I've heard this basic sentiment from all people of color. Only white people say "Oh my God, I love your hair, it's so beautiful!" I have my theories about that, of course, but that's another commentary. It's crazy really that the natural me is considered a "style" and not just me. It's amazing that the accepted and EXPECTED hairstyle for black women is one that requires the use of harsh chemicals or searing heat to completely alter the hair. What's even crazier, is that we do it. I did it forever. It's considered part of a beauty regimen: makeup, clothes, manicure, touch up. Really, it's terrible. Not that people straighten their hair, but because they feel that they have to.

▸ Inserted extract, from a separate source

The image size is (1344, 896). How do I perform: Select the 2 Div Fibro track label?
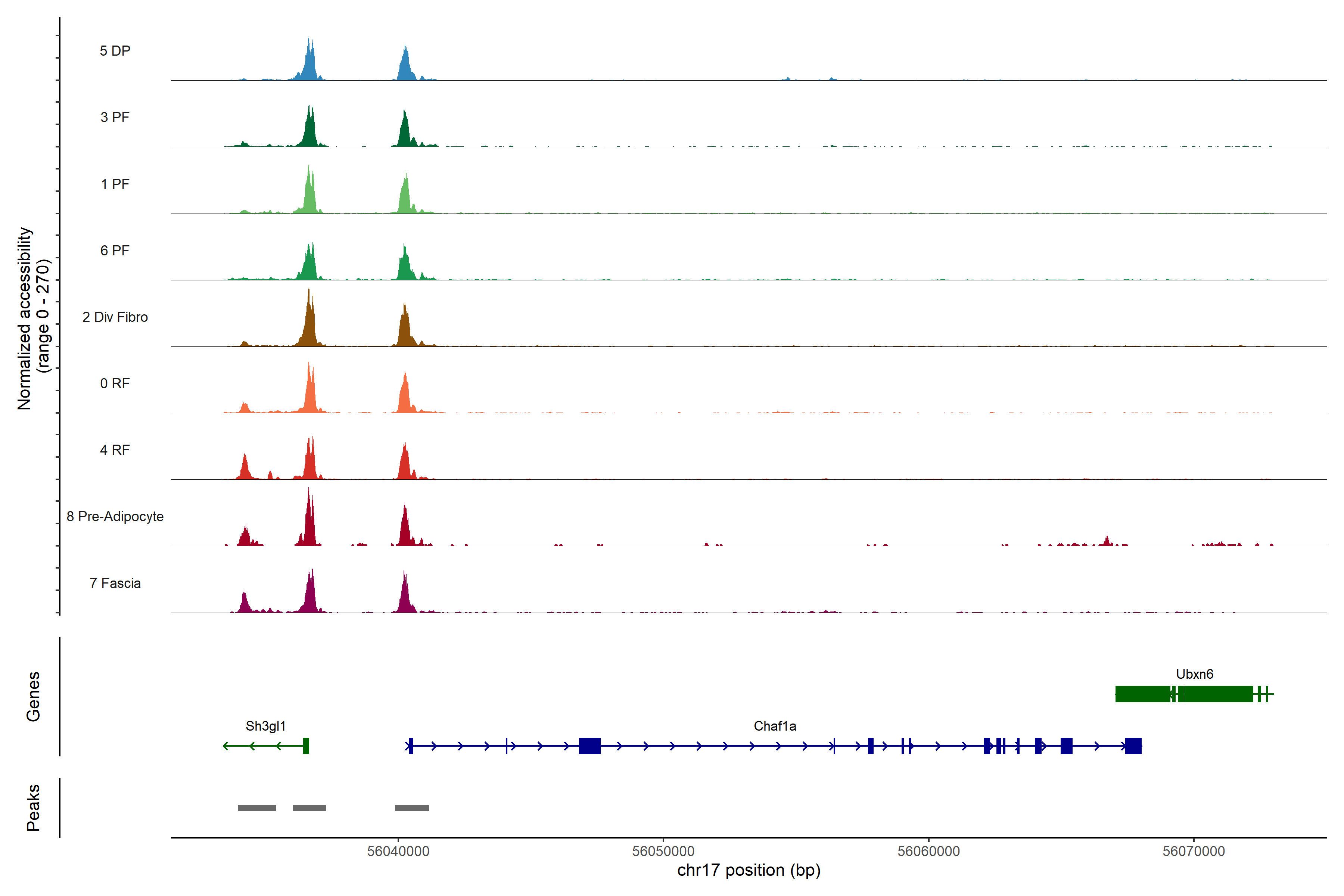click(115, 317)
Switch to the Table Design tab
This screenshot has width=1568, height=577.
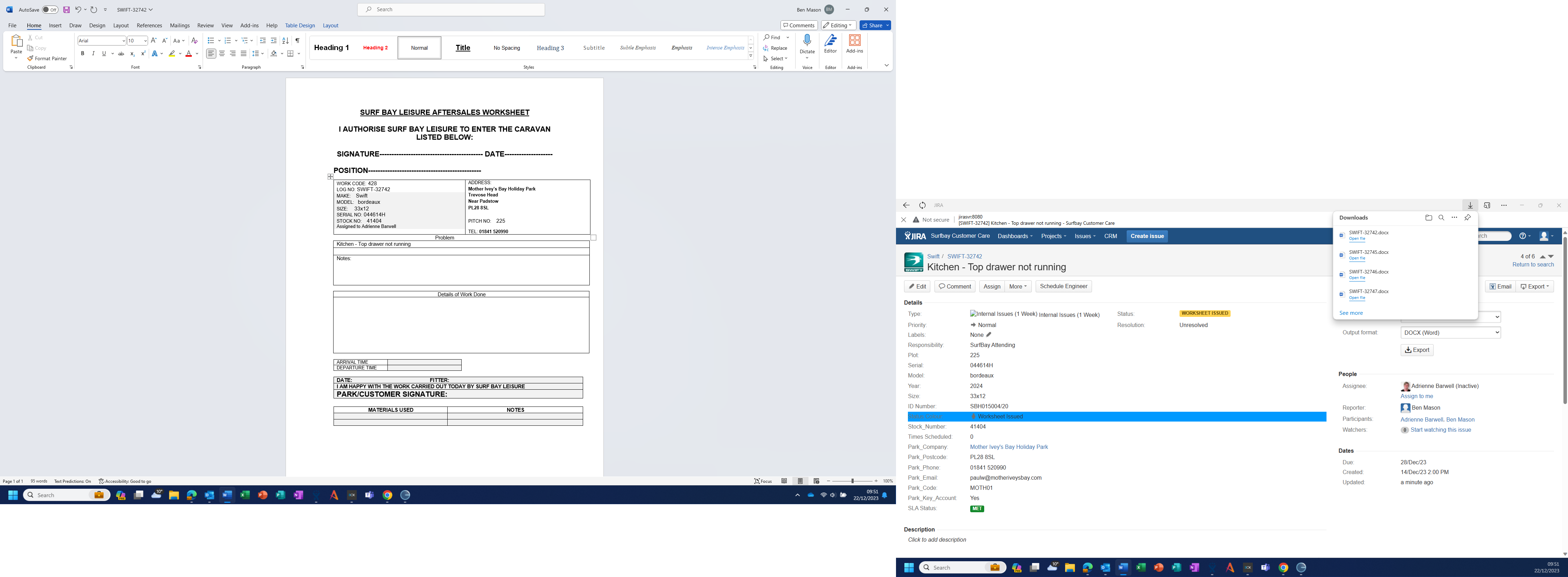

Black women feel like they don't look neat or taken care of or that their hair is not done if it's not straightened. Even the ones who aren't self-hating think that. Some may say it's just easier, but it's not easier at all, it's just that they've accepted that straight hair = attractive and straight hair = female beauty. Not me, I love my hair. Maybe even more because I'm lazy. I know that I may blow my hair straight someday to change up my look temporarily, but it will never again be because 'I have to get my hair done.' And most importantly, no more chemicals. Ever.
Sunday, March 23, 2008
My hair is natural. Finally, after about 8 months it is getting where I want it to be. I love it, I am consistently happy with it and never feel regret or doubt about it. It's really is odd that I should even think that way, that I should utter that statement, but we live in a world where it is considered bizarre that a black person might want to sport their own natural hair. People are baffled when you revel in your hair texture, the kinky coils, the tight corkscrew curls. I spend a lot of time with people from Latin America, Brazil in particular, and they are amazed that I would want an afro. I have been asked numerous times why I don't straighten my hair, tonight it happened again, after a woman noticed that my hair, when pulled straight, reached to the nape of my neck. She looked startled, particularly because it looks only about two inches long. "Why don't you straighten it?" she asked. "It would be so pretty and it would blow in the wind."